__CHALLENGE__: Rewrite only the items below, from the line that has "[프로모션] 유리아쥬 제모스 기획세트 (211, 693)" through the line that has "Team Support (239, 830)", keeping every request line and its numbers unchanged. Multiply each coordinate in the answers by 1.95 and round to whole numbers, with halves rounding up.
** start of SUPPLIED RECORDS **
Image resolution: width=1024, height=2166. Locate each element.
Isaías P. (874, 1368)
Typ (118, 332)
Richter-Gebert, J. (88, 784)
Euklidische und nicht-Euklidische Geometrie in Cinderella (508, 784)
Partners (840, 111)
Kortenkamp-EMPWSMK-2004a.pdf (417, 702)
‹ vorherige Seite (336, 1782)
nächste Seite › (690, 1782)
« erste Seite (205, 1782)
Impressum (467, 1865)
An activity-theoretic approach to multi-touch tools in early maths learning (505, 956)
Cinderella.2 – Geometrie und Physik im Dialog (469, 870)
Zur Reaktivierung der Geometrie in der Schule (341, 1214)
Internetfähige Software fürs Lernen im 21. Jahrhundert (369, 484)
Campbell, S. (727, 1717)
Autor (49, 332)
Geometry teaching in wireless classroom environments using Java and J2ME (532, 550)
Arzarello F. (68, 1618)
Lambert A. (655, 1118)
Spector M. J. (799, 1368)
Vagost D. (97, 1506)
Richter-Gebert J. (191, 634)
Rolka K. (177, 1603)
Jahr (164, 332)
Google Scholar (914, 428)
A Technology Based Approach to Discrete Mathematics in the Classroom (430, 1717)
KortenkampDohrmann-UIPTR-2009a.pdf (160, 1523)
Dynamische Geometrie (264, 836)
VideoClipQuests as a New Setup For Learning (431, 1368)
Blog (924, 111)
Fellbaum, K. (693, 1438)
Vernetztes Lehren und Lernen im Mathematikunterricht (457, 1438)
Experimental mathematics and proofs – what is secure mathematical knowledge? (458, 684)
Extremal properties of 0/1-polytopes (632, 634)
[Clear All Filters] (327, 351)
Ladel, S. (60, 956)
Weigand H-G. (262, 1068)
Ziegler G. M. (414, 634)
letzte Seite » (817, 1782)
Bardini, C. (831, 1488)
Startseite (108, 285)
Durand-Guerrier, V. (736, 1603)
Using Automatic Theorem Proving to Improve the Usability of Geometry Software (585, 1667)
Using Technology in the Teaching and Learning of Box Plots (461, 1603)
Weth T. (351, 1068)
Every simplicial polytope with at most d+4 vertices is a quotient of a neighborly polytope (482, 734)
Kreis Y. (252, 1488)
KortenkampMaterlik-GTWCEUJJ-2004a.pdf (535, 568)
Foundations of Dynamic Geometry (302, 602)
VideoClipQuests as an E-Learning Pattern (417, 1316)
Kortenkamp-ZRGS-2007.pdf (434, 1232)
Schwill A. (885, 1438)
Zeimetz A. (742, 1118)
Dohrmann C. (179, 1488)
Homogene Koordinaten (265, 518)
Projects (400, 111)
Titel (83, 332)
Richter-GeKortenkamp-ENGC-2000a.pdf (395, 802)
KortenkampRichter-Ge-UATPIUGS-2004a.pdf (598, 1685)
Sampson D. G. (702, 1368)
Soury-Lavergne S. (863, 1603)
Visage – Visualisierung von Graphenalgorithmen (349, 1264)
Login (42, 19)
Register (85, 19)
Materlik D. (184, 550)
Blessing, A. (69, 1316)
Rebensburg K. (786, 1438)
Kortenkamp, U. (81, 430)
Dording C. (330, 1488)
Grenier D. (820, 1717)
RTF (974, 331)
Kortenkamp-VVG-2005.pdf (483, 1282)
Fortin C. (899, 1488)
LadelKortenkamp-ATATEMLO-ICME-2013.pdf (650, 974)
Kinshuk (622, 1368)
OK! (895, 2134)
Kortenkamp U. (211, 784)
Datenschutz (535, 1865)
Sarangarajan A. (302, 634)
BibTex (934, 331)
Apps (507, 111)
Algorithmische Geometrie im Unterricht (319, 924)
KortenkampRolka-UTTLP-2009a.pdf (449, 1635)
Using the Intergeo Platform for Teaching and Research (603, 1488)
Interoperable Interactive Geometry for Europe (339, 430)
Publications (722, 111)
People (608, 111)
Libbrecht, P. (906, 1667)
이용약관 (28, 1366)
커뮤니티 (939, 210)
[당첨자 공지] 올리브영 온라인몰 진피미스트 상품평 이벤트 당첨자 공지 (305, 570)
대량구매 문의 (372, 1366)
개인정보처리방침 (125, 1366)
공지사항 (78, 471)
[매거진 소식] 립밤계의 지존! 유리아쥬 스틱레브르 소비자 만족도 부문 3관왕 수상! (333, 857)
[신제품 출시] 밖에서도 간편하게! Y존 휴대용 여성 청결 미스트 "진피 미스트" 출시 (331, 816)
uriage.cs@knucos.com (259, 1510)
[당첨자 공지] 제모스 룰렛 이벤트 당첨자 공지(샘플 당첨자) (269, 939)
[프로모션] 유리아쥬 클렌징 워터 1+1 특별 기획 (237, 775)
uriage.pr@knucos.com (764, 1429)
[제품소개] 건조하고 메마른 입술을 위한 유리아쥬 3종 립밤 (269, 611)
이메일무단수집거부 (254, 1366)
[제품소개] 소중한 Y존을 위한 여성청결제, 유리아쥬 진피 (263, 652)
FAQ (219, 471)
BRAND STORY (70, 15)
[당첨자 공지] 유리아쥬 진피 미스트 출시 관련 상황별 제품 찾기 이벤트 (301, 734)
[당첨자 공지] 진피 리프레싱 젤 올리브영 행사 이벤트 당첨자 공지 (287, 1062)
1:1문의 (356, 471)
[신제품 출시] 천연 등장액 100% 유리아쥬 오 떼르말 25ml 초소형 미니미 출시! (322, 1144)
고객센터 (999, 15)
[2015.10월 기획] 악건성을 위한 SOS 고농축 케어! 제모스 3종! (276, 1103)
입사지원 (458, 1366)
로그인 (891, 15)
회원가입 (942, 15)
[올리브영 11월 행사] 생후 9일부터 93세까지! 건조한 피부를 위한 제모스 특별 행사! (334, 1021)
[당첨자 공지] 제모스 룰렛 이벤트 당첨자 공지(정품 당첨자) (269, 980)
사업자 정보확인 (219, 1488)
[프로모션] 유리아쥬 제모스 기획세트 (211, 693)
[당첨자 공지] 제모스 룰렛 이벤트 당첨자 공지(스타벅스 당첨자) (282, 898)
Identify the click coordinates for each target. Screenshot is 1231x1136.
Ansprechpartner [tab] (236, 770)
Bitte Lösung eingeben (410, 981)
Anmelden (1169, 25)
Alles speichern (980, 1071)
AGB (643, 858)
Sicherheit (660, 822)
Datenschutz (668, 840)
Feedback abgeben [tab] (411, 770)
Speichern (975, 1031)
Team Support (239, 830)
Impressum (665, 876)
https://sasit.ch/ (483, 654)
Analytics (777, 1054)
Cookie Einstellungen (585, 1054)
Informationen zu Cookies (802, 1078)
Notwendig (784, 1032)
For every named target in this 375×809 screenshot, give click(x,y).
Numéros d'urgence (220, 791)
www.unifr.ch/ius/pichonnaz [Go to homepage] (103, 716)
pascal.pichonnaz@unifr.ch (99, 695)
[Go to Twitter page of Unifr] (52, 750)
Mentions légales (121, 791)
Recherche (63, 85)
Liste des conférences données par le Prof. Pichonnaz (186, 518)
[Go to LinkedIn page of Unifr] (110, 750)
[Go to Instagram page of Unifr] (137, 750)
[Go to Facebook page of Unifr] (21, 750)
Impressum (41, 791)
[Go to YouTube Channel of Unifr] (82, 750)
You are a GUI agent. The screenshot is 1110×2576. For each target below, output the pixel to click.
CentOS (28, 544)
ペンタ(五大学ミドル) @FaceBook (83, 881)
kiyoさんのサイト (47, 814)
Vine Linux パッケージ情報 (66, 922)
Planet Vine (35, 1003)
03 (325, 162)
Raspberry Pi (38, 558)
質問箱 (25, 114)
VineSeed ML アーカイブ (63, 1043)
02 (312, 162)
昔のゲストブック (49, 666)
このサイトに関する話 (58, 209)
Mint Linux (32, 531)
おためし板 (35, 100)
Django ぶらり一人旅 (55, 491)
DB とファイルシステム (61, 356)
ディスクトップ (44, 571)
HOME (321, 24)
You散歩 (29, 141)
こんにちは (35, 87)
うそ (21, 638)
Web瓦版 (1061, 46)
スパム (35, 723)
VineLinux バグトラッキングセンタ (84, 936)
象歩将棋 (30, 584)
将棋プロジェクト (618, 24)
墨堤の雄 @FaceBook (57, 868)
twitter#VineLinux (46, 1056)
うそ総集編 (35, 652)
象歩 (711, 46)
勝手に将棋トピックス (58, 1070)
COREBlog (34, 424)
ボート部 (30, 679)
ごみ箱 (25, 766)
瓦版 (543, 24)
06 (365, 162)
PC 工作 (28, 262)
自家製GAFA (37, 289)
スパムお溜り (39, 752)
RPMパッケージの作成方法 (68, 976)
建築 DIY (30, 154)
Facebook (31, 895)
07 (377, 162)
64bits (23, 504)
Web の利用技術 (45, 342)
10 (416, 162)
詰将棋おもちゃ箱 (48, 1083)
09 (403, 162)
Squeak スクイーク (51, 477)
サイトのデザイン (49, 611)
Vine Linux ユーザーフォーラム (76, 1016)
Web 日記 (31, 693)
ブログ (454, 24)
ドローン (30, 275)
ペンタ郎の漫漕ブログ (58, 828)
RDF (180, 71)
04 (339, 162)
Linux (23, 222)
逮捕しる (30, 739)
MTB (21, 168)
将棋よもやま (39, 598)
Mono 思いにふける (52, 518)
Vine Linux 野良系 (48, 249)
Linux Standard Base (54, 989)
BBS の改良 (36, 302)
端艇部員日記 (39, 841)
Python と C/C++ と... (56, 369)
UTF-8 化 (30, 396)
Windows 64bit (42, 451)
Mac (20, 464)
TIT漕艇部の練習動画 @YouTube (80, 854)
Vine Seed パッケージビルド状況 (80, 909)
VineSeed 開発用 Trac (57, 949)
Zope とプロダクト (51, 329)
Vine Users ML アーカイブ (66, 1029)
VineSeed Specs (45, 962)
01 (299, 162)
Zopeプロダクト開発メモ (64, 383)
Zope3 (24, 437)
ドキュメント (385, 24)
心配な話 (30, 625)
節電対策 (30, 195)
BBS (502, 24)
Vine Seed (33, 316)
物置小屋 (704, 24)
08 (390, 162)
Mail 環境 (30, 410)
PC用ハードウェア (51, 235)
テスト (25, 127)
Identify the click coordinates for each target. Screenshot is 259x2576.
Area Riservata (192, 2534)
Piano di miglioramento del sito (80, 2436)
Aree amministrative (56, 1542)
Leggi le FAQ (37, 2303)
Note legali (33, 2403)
** end of SUPPLIED RECORDS **
__FINAL ANSWER__:
[프로모션] 유리아쥬 제모스 기획세트 (411, 1351)
[당첨자 공지] 제모스 룰렛 이벤트 당첨자 공지(스타벅스 당첨자) (550, 1751)
Identify the click coordinates for each target. Screenshot is 1231x1136.
Ansprechpartner [tab] (460, 1502)
Bitte Lösung eingeben (800, 1913)
Anmelden (2280, 49)
Alles speichern (1911, 2088)
AGB (1254, 1673)
Sicherheit (1287, 1603)
Datenschutz (1303, 1638)
Feedback abgeben [tab] (801, 1502)
Speichern (1901, 2010)
Team Support (466, 1619)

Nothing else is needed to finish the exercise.